Eu insisto e gostaria de gritar para que todos ouvissem que uma viagem é muito mais que uma viagem! Mas me tomariam por insano. Há tanto que ocorre do lado de dentro da gente em uma imensa nave de cruzeiro que é evidente para mim que não há como não experimentar uma perda de si na forma de uma dorzinha insistente no coração.

Não amo mais outro alguém, não é isso. As belas senhoras que enchem o navio até hoje não foram capazes de arrancar Cláudia de mim. Não desejo a ninguém mais. Já tenho compromisso e tenho um casamento que, certamente em um ou dois anos, sairá dos planos para a realidade. E ao pensar nisso sinto hoje minhas pernas tremerem.

É aí que meus pelos do corpo eriçam.
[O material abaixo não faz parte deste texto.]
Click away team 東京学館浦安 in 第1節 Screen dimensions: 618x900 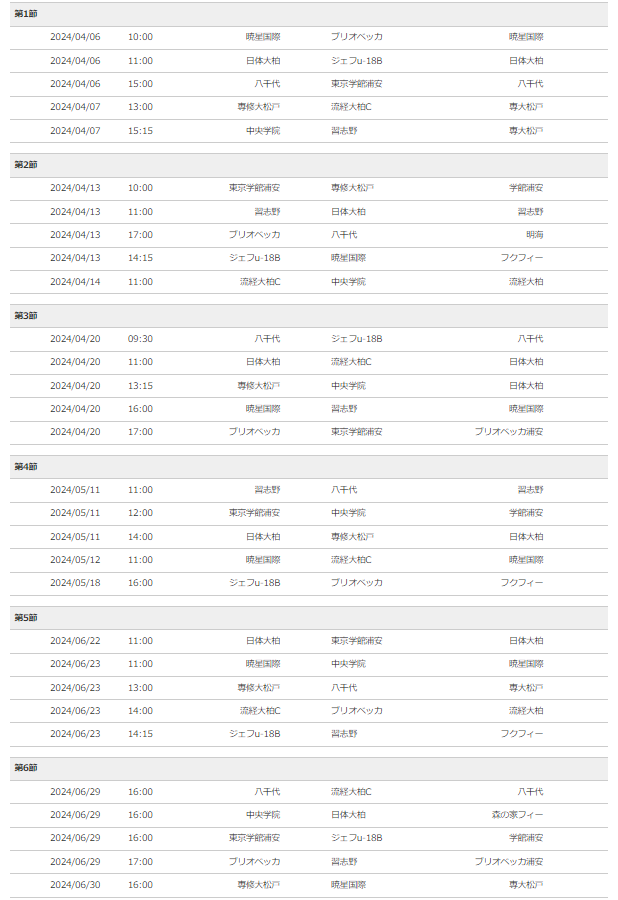click(356, 84)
Tenho dor de cabeça. Muito dentro de mim me faz girar de um extremo ao outro. Só há uma diva em minha vida e não há o que mudar nisso. Contudo, visito o outro extremo de mim mesmo e constato que as longas viagens longe de casa mexem o suficiente comigo a ponto de negar meu matrimônio.

Sim, há um lado de mim que nega o casamento com minha amada. A espuma do mar, deixada para trás pelo corte no mar que promovem as gigantescas pás do navio, é minha única testemunha nesse solitário pensar que me move de um lado para o outro, de um extremo para o outro, junto com as ondas do mar.

Que fique para o leitor que me acompanha decidir o meu castigo. Mereço ou não o castigo por ousar em pensamento abrir mão de uma pessoa que, lhes asseguro, é especialmente generosa e divertida – dentre tantas outras qualidades preciosas? Pois cogitar desprezá-la abrindo mão de seu amor já é penoso o bastante para mim.

Por mais que, por ventura aceitasse acompanhar-me em um cruzeiro (tenho a certeza de que não), sei que nosso relacionamento não sobreviveria de novo ao desgaste entre nós dois a bordo. A solução de deixá-la seria penosa para ela, mas ela já trabalha e tem o seu mundo. De nenhuma maneira nos dias de hoje seria vista como uma mulher rejeitada.

A cada viagem, mudo. Preciso tomar às mãos o conhecimento de quem me torno a cada ida e vinda. Desejo sobretudo que o leitor que segue minhas palavras possa julgar-me com justiça, levando em conta que nunca desejei trocar uma flor por uma erva daninha. É que não entro neste mar sempre da mesma maneira. Nem saio de forma igual dele.